Les bombes de Boston: quel impact sur l'opinion publique française?

 

Par Jérôme Fourquet, Directeur du Département Opinion et Stratégies d’Entreprise de l’IFOP

 

Réalisée quelques jours après l'attentat de Boston, la quinzième vague du baromètre IFOP de la menace terroriste (publiée dans Métro) indique que 78% de nos compatriotes la considèrent comme "très élevée" (15%) ou "'plutôt élevée" (63%).

 

Jamais, hormis en mai 2011 (à la suite des attentats de Marrakech et de la mort d'Oussama Ben Laden), un tel score n'avait été enregistré dans ce baromètre, mis en place en octobre 2001, après les attentats du 11 septembre. Est-ce à dire que les bombes de Boston ont eu un impact déterminant dans l'opinion publique française?

 

Ce nouvel attentat n'a pas en fait créé un nouveau climat d'inquiétude dans le pays, mais il est venu renforcer une perception déjà préexistante.
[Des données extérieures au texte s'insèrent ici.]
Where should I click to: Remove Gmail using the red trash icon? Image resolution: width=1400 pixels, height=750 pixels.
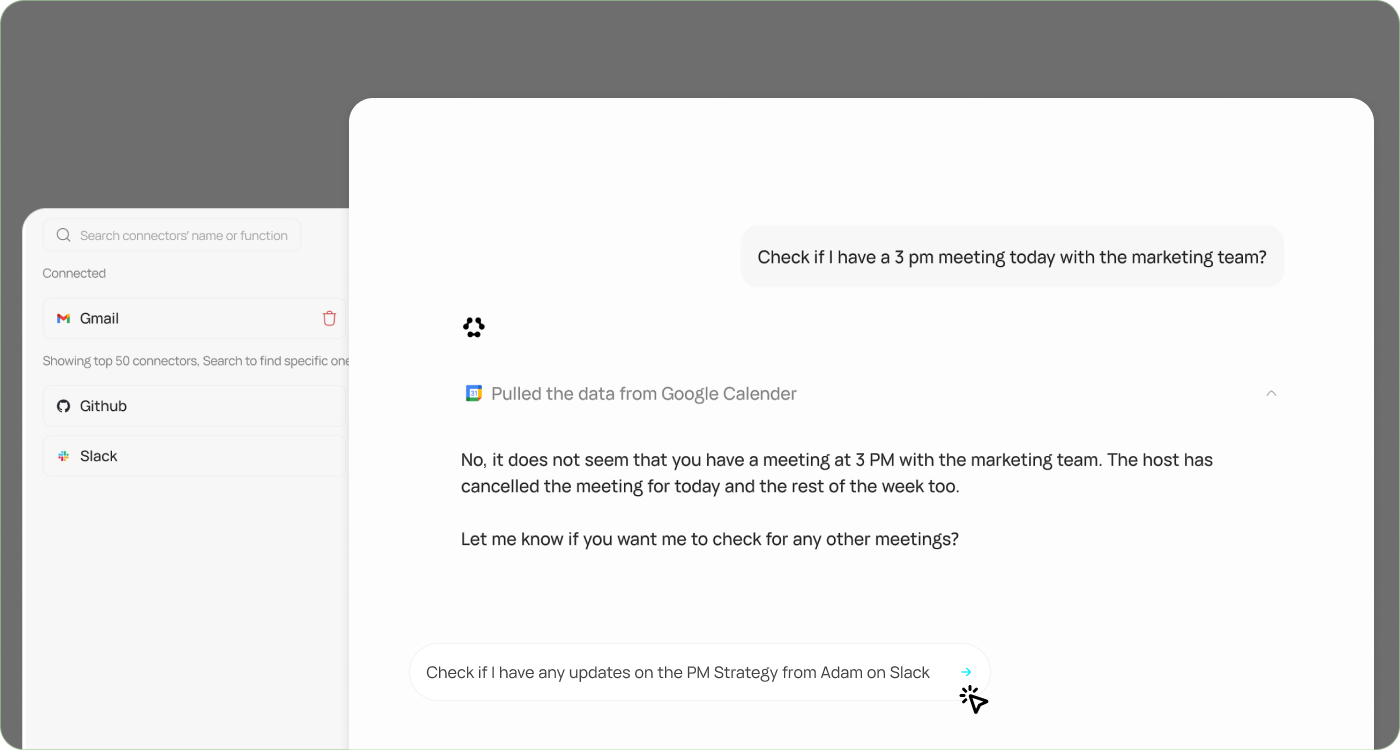329,318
Depuis l'automne dernier et l'arrestation en octobre 2012 d'une douzaine de membres présumés de la mouvance islamiste radicale suite à des actes antisémites, près de sept Français sur dix jugeaient la menace terroriste comme élevée. De 71% en octobre 2012, cette perception est ensuite montée à 75% en janvier dernier lors du déclenchement de l'intervention militaire au Mali (intervention ayant entraîné des menaces de représailles de la part de groupes islamistes) puis à 78% aujourd'hui, soit 14 points de plus qu'en octobre 2001 au lendemain de l'attaque du World Trade Center...

 

Le contraste en termes de perception est également très significatif par rapport à mars 2012, où "seulement" 53% des Français (soit 25 points de moins qu'aujourd'hui) considéraient la menace terroriste comme élevée alors que l'actualité avait été profondément marquée par les tueries de Toulouse et de Montauban puis la mort de Mohamed Merah. Rétrospectivement tout se passe donc comme si les crimes perpétrés par Merah, pour odieux qu'ils soient et en dépit de leur motivation politico-religieuse, avaient plutôt été perçus comme les actes d'un individu isolé et déséquilibré et non pas comme une nouvelle illustration de la réalité de la menace terroriste existant sur notre sol.

 

À l'inverse, l'arrestation d'une douzaine de membres présumés de la mouvance islamiste radicale par les forces de l'ordre le 6 octobre 2012 a suscité une beaucoup plus forte inquiétude. Révélatrice de l'existence d'un réseau organisé susceptible de commettre des actes terroristes, le groupe ayant été qualifié de "groupe terroriste qui est probablement le plus dangereux mis au jour depuis 1996 en France" par le procureur de Paris François Molins, cette affaire avait engendré une très nette remontée de la perception de la menace terroriste alors que le bilan des actes imputés était incomparablement moins grave que celui de Merah. Et c'est dans ce contexte d'opinion déjà chargé qu'a eu lieu l'attentat de Boston qui est venu alimenter une perception de menace déjà préexistante.

 

L'analyse des résultats détaillés de cette enquête réalisée après l'attentat de Boston révèle certaines évolutions par rapport aux mesures effectuées précédemment. Le clivage en fonction du sexe de la personne interrogée, observé traditionnellement sur les questions de sécurité, disparaît, les femmes (79%) faisant autant part de leurs craintes que les hommes (78%). En revanche, le clivage selon l'âge est toujours perceptible, de même que celui selon la proximité partisane. Dans le détail, on constate que la perception de la menace se fait plus forte au fur et à mesure que l'on progresse dans la pyramide des âges: "seulement" 71% parmi les 18-35 ans, mais 79% auprès des 35-49 ans et 85% parmi les 65 ans et plus.

 

De la même façon, le niveau d'inquiétude progresse lorsque l'on se déplace sur l'axe gauche/droite. Les proches du Front de Gauche sont 68% (10 points de moins que la moyenne) à juger élevé le risque d'attentats et relativisent donc cette menace, sachant qu'ils sont traditionnellement moins sensibles aux questions de sécurité et à ce type de discours. La perception d'une menace élevée passe à 77% parmi les sympathisants socialistes pour atteindre ensuite 86% à l'UMP et 85% parmi les soutiens du FN, ces deux électorats étant en phase sur ce sujet.